There is circumstantial evidence that some or all of the foods that are high in vitamin A can promote the development of osteoporosis, for reasons unrelated to their vitamin A content. For example, fortified breakfast cereals often contain large amounts of added sugar. A high intake of refined sugar has been shown to increase urinary calcium excretion in humans (3) and to cause bone loss in experimental animals. (4) Most brands of margarine contain substantial quantities of compounds known as trans-fatty acids, (5) which are produced during the manufacturing process. Ingestion of these trans-fatty acids can promote a deficiency of essential fatty acids, nutrients that are essential for normal bone health. (6) Fortified milk, another significant dietary source of vitamin A, may also be a less-than-perfect food for the bones, despite its high calcium content. Milk is one of the major sources of dietary phosphorus, a mineral that is often present in excessive amounts in the American diet. Consumption of too much phosphorus can impair bone health, particularly in older women. (7) In addition, dairy products are the only significant dietary source of naturally occurring transfatty acids. (8) Studies examining the relationship between milk consumption and bone health have yielded conflicting results, (9) and one study (using data from the same Nurses’ Health Study described above) showed an increased risk of fractures in women who consumed two or more glasses of milk per day, as compared with women consuming one glass or less per week. (10)

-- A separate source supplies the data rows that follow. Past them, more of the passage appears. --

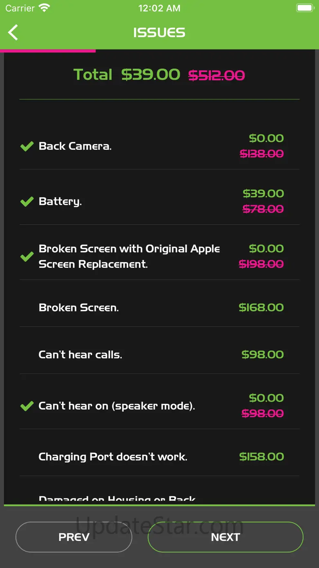Untick Can't hear on speaker mode checkmark
The width and height of the screenshot is (319, 568).
(27, 406)
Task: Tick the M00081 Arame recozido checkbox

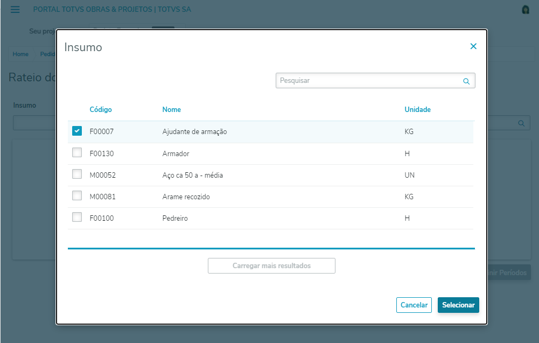Action: click(77, 197)
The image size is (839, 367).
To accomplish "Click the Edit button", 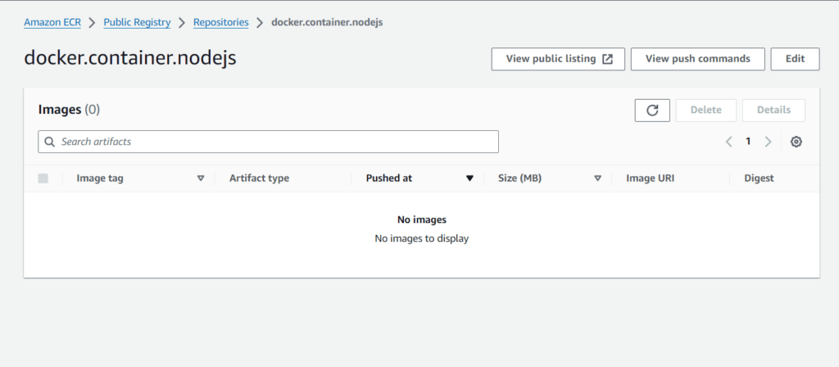I will pyautogui.click(x=795, y=59).
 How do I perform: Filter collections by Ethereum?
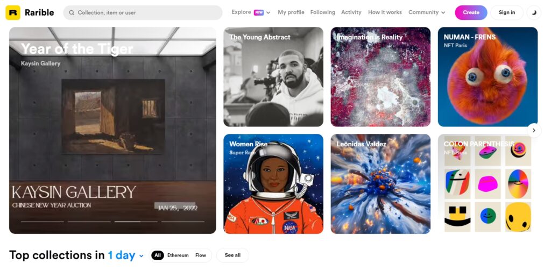point(178,255)
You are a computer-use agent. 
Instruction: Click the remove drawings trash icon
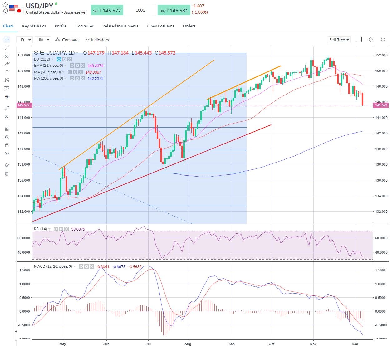tap(7, 174)
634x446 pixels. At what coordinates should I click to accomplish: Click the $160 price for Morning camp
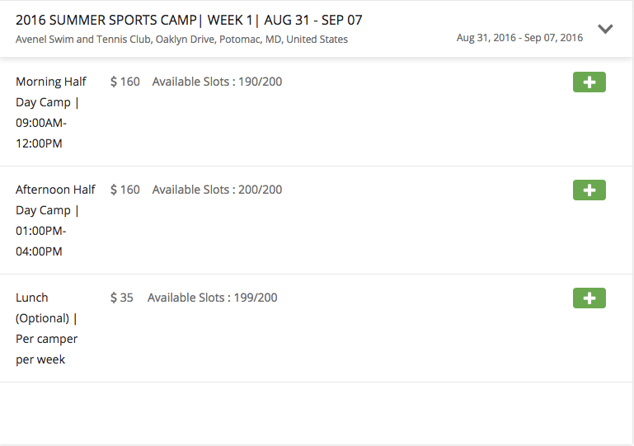coord(125,82)
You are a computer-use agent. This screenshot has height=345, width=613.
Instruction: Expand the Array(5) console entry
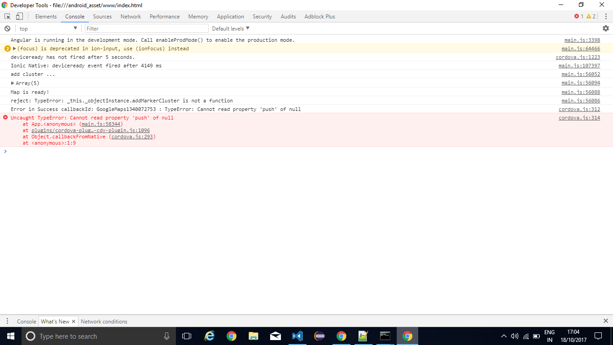coord(12,83)
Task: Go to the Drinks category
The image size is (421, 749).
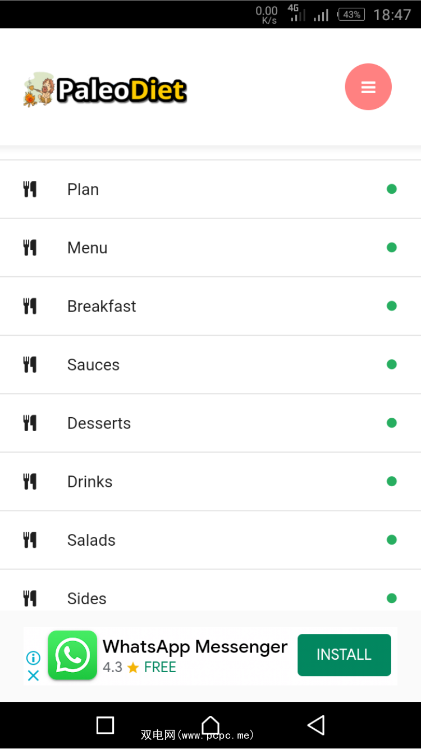Action: [x=90, y=482]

Liver, the other major dietary source of vitamin A, accumulates various environmental toxins, including lead and cadmium, (11) both of which can cause osteoporosis. In addition, some environmental chemicals that might concentrate in the liver could promote bone loss through their capacity to inhibit androgen activity. (12)
Based on these considerations, it seems unlikely that the reported association between vitamin A and hip fractures represents a cause-effect relationship. Perhaps the real culprits are refined sugar, transfatty acids, milk, and environmental toxins.
Alan R. Gaby, MD
(1.) Feskanich D, et al. Vitamin A intake and hip fractures among postmenopausal women. JAMA 2002;287:47-54.
(2.) Udupa KN, et al. Role of vitamin A in the repair of fracture. Indian J Med Res 1966;54:1l22-1130.
(3.) Lemann J Jr, et al. Possible role of carboydrate-induced calciuria in calcium oxalate kidney-stone formation. N Engl J Med 1969;280:232.237.
(4.) Saffar JL, et al. Osteoporotic effect of a high-carbohydrate diet (Keyes 2000) in golden hamsters. Arch Oral Biol 1981;26:393-397.
(5.) Holman RT, et al. Effects of trans fatty acid isomers upon essential fatty acid deficiency in rats. Proc Soc Exp Bio Med 1956;93:l75-179.
(6.) Odutuga AA. Effects of low-zinc status and essential fatty acid deficiency on bone development and mineralization. Comp Biochem Physiol 1982;71A:383-388.
(7.) Calvo MS, et al. changing phosphorus content of the U.S. diet: potential for adverse effects on bone. J Nutr 1996;126:1168S-1180S.
(8.) Oomen CM, et al. Association between trans fatty acid intake and 10-year risk of coronary heart disease in the Zutphen Elderly Study: a prospective population-based study. Lancet 2001;357:746-751.
(9.) Weinsier RL, et al. Dairy foods and bone health: examination of the evidence. Am J Clin Nutr 2000;72:681-689.
(10.) Feskanich D, et al. Milk, dietary calcium, and bone fractures in women: a 12-year prospective study. Am J Public Health 1997;87:992-997.
(11.) Boyer KW, et al. Trace element levels in tissues from cattle fed a sewage sludge-amended diet. J Toxicol Environ Health 1981;8:281-295.
(12.) Sohoni P, et al. Several environmental oestrogens are also anti-androgens. J Endocrinol 1998;158:327-339.